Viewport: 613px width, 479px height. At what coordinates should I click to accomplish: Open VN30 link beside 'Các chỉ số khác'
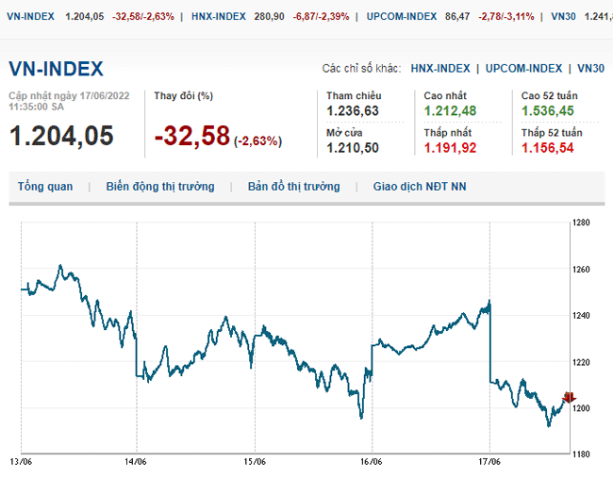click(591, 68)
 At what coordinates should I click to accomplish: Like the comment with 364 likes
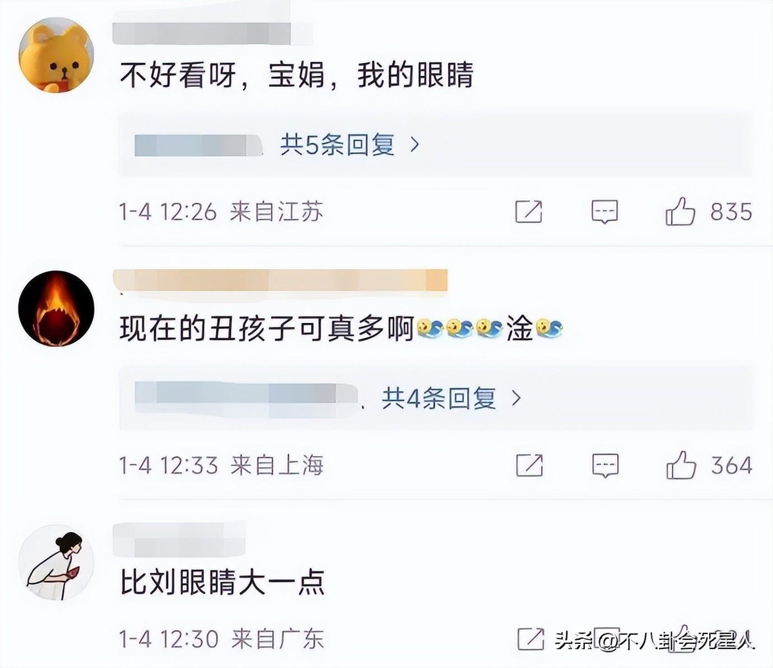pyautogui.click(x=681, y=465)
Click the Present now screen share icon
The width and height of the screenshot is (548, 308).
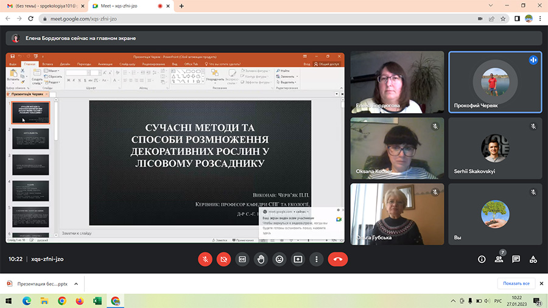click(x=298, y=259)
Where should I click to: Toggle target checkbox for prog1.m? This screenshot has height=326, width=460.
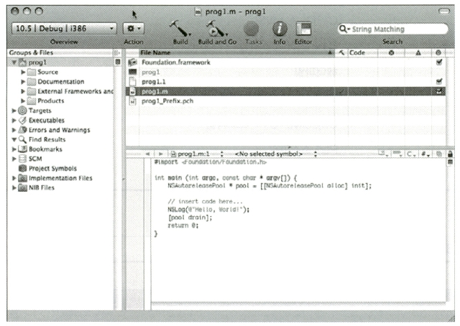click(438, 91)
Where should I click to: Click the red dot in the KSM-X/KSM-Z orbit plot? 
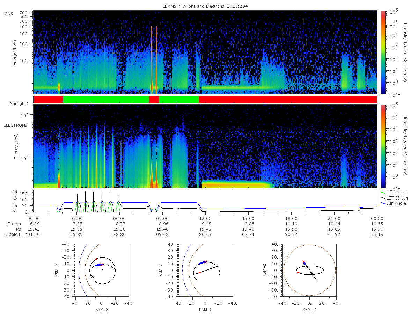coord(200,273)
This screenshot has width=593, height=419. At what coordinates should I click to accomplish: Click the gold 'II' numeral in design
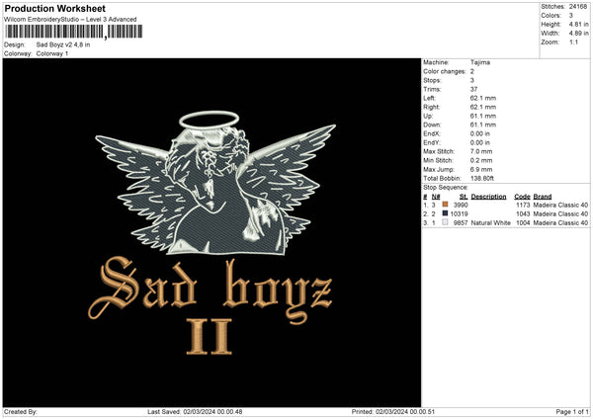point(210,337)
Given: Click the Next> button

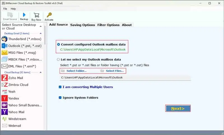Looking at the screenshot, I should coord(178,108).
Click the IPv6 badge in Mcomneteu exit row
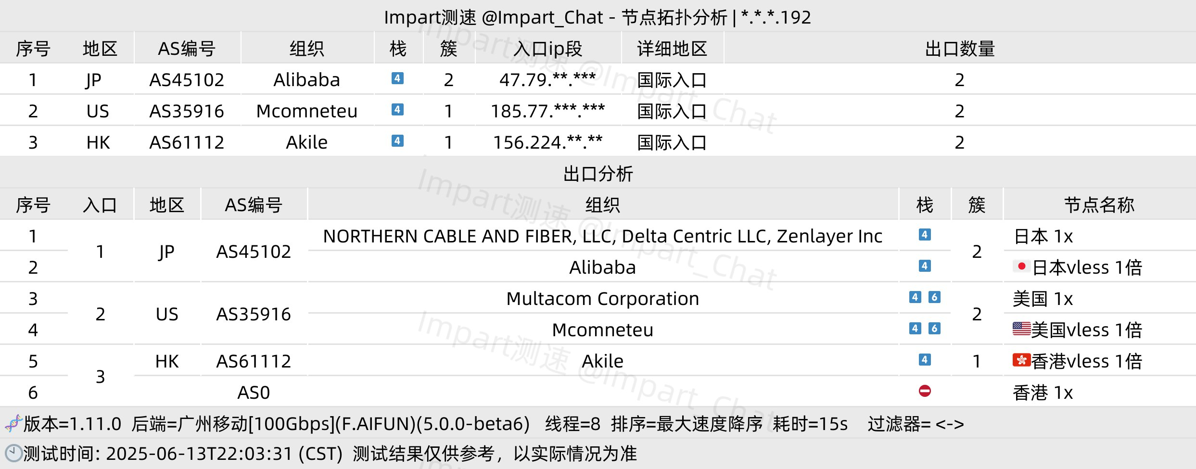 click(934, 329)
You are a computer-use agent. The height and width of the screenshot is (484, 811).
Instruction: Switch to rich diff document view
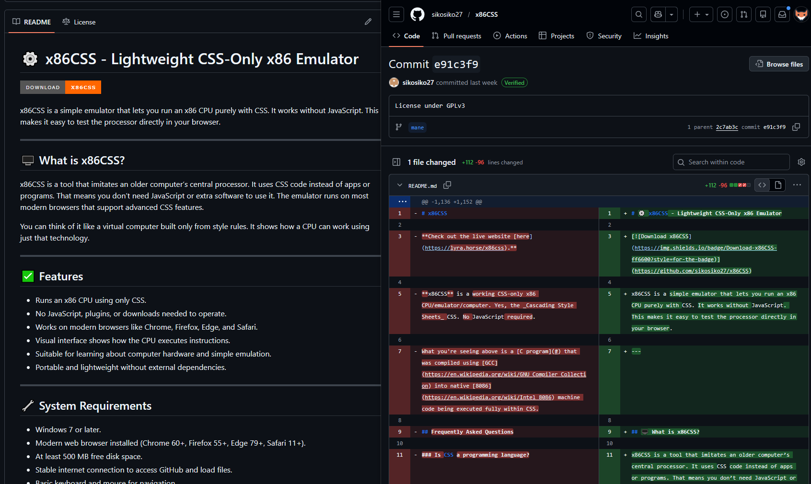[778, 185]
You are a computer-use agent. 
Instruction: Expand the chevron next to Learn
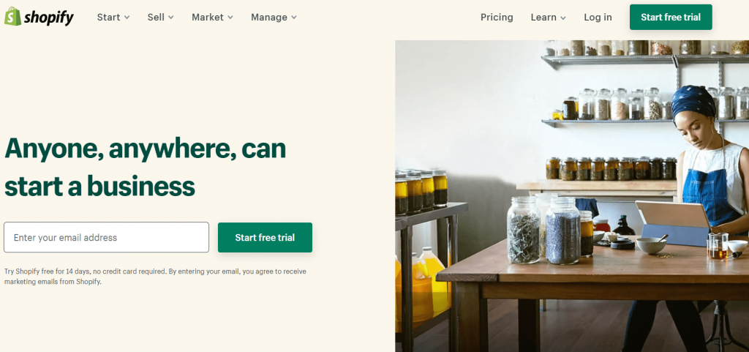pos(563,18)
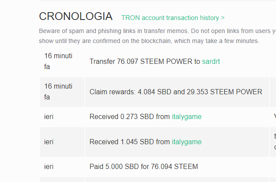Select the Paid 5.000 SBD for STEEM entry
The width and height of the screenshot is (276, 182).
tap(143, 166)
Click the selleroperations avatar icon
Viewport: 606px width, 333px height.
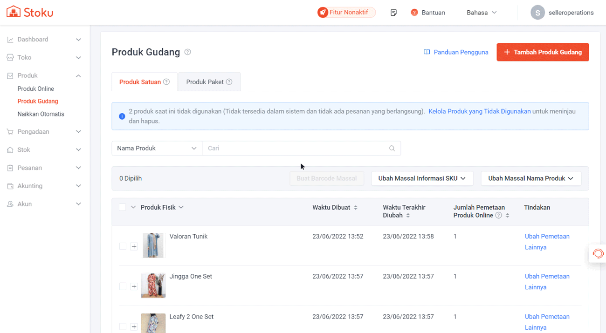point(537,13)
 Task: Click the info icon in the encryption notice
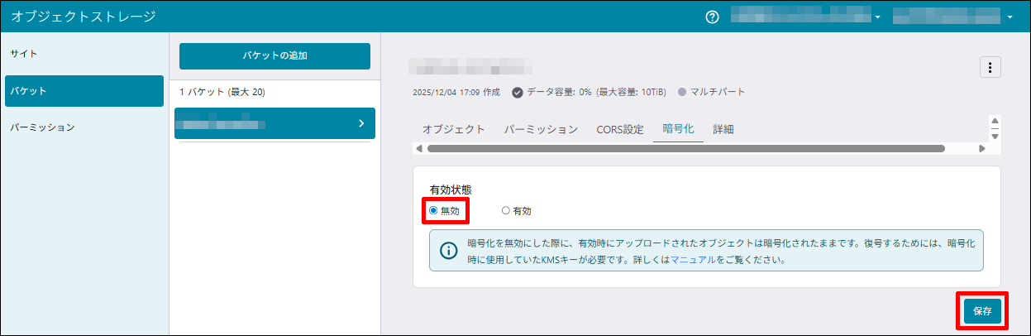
---
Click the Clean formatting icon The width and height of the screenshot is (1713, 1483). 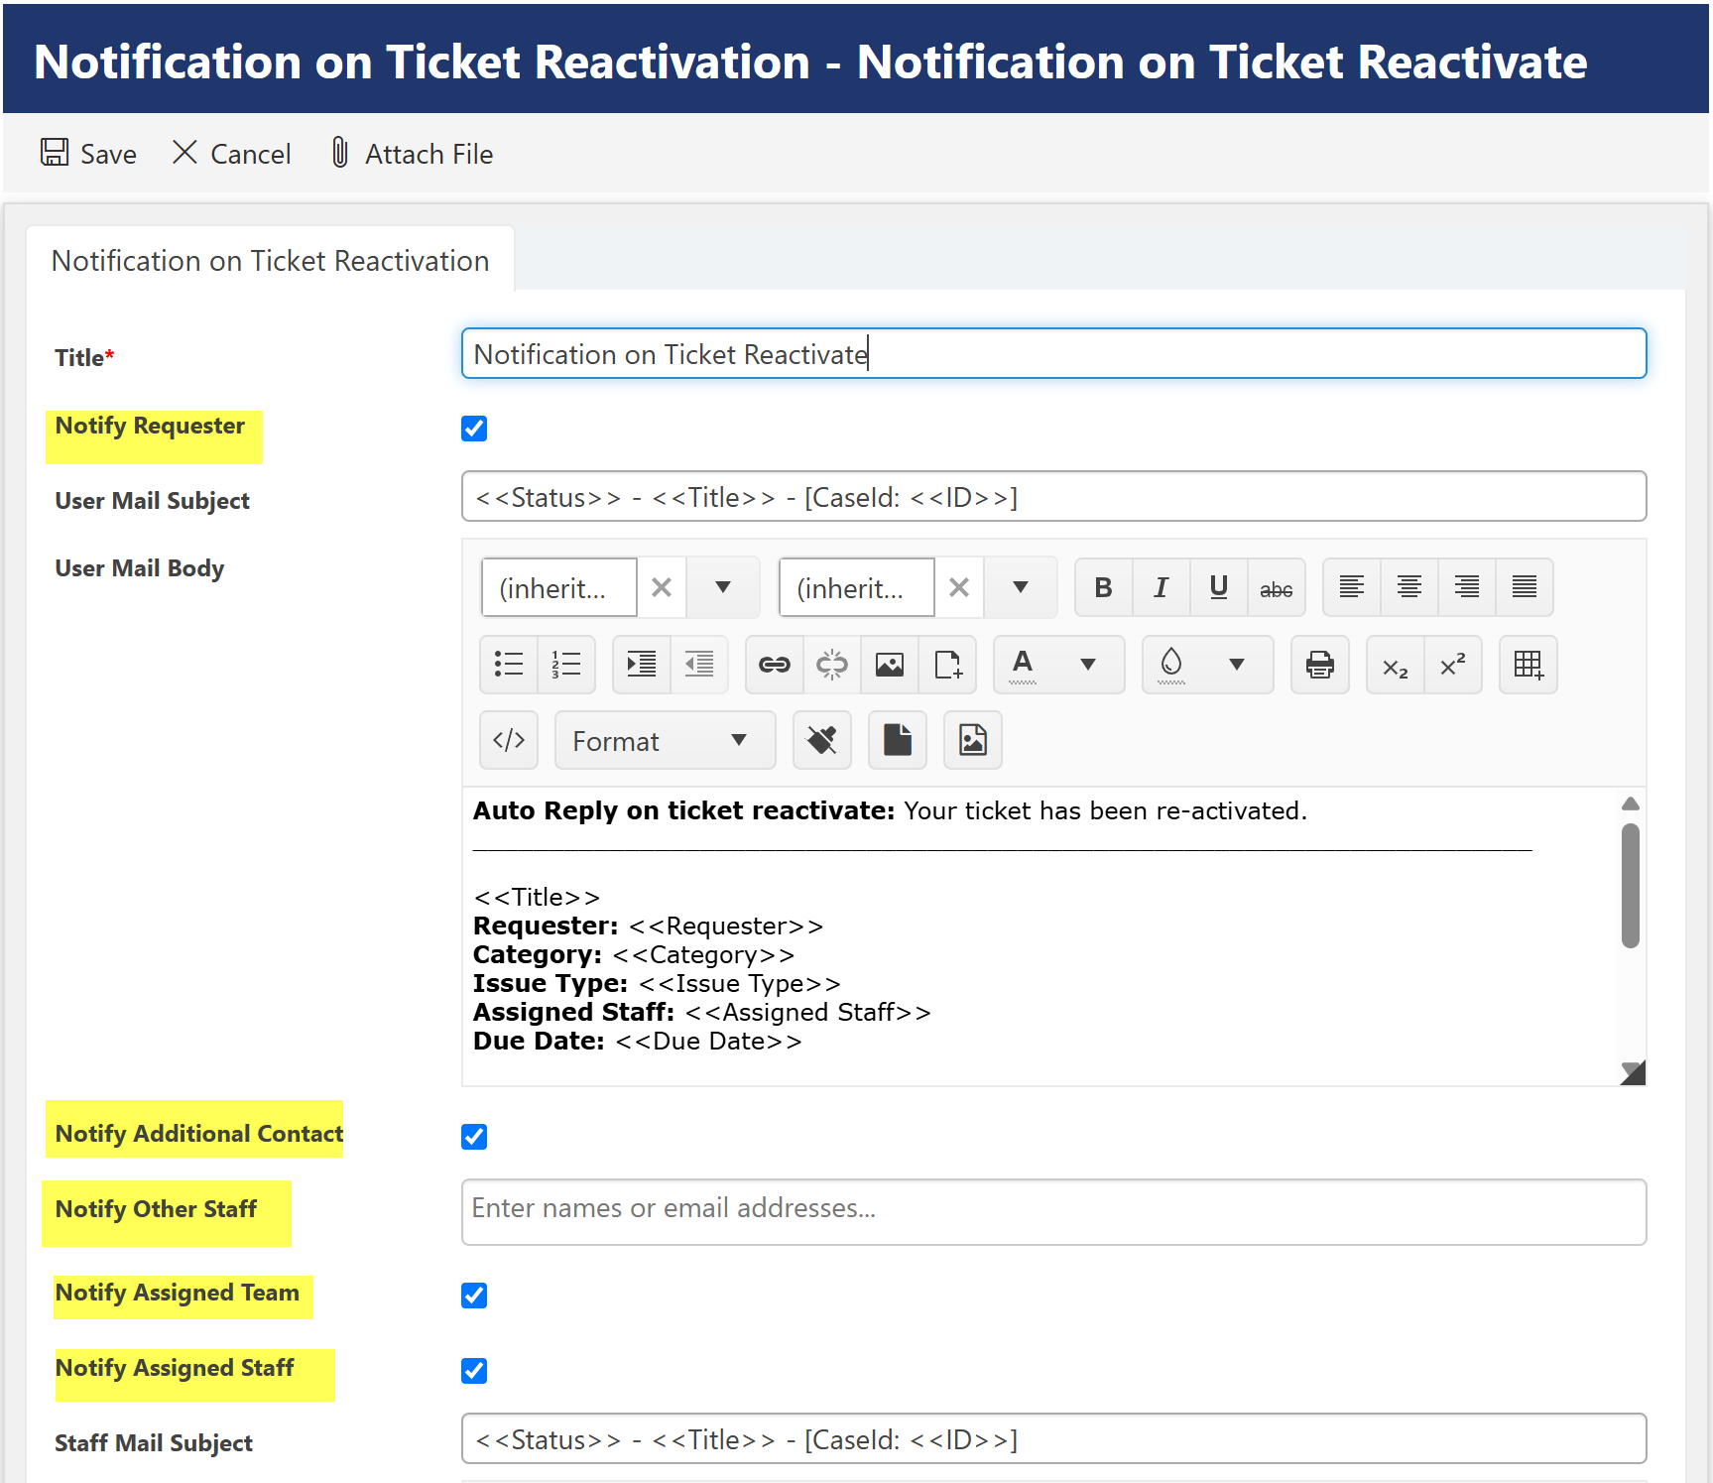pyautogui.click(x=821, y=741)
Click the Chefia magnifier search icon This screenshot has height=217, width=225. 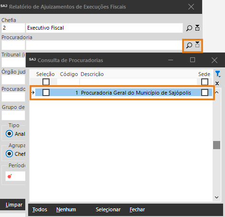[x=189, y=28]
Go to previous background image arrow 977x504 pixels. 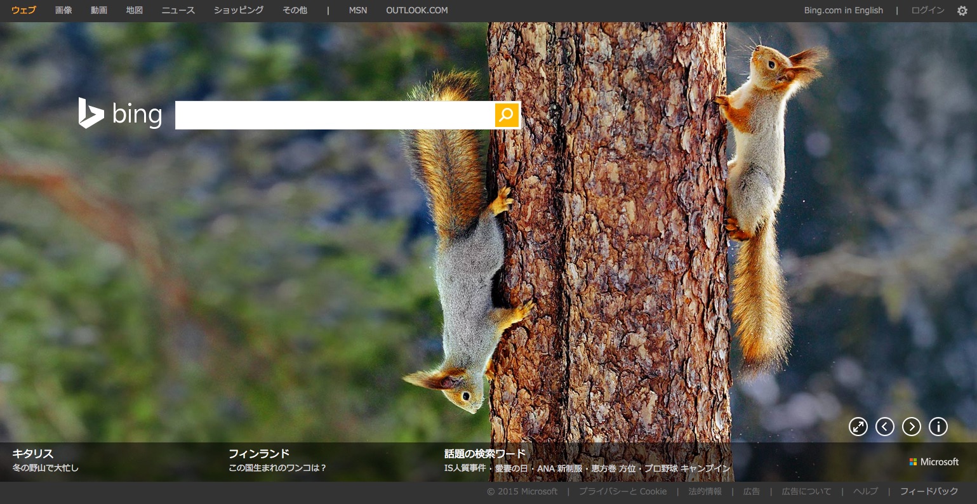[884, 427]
--
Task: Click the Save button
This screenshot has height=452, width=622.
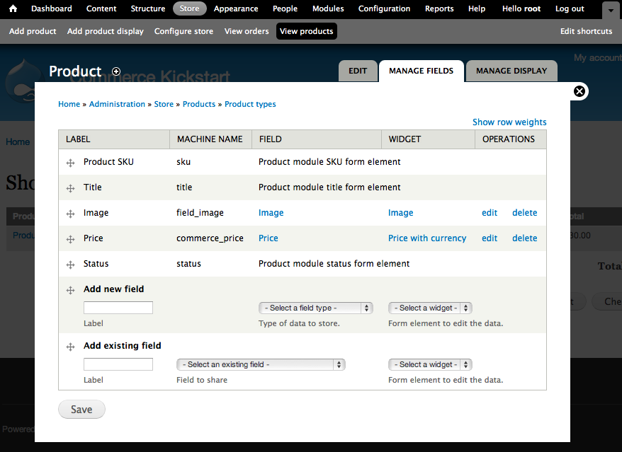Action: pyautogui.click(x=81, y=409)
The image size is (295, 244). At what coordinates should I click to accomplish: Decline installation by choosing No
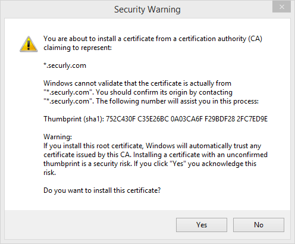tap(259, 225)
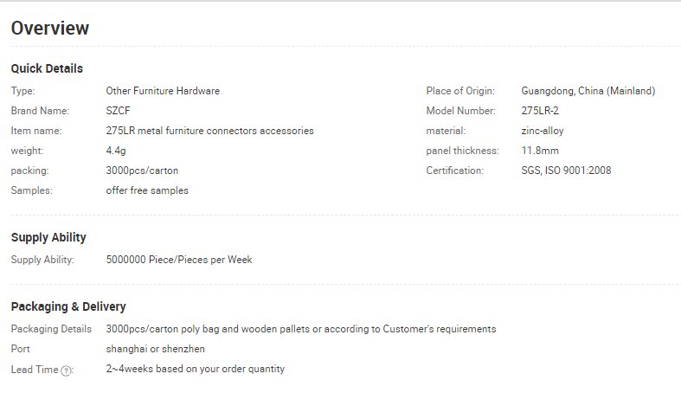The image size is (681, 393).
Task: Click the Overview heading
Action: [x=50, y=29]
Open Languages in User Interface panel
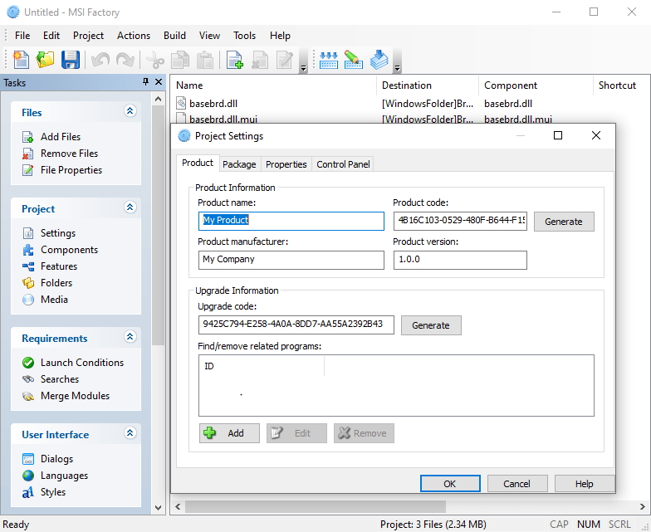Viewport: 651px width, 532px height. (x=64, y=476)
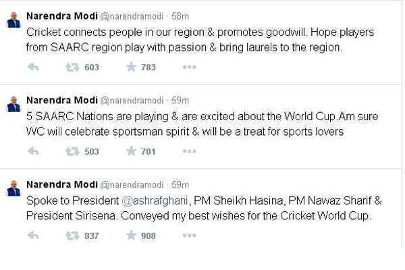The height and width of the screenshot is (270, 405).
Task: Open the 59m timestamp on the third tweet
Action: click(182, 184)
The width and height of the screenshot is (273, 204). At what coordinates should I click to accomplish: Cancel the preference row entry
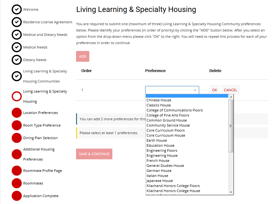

TRY IT :: Which lines of the records contain "computer"? Show each of them.

WORKED SOLUTION ::
You are a computer-use agent. The height and width of the screenshot is (484, 811).
You are a computer-use agent. 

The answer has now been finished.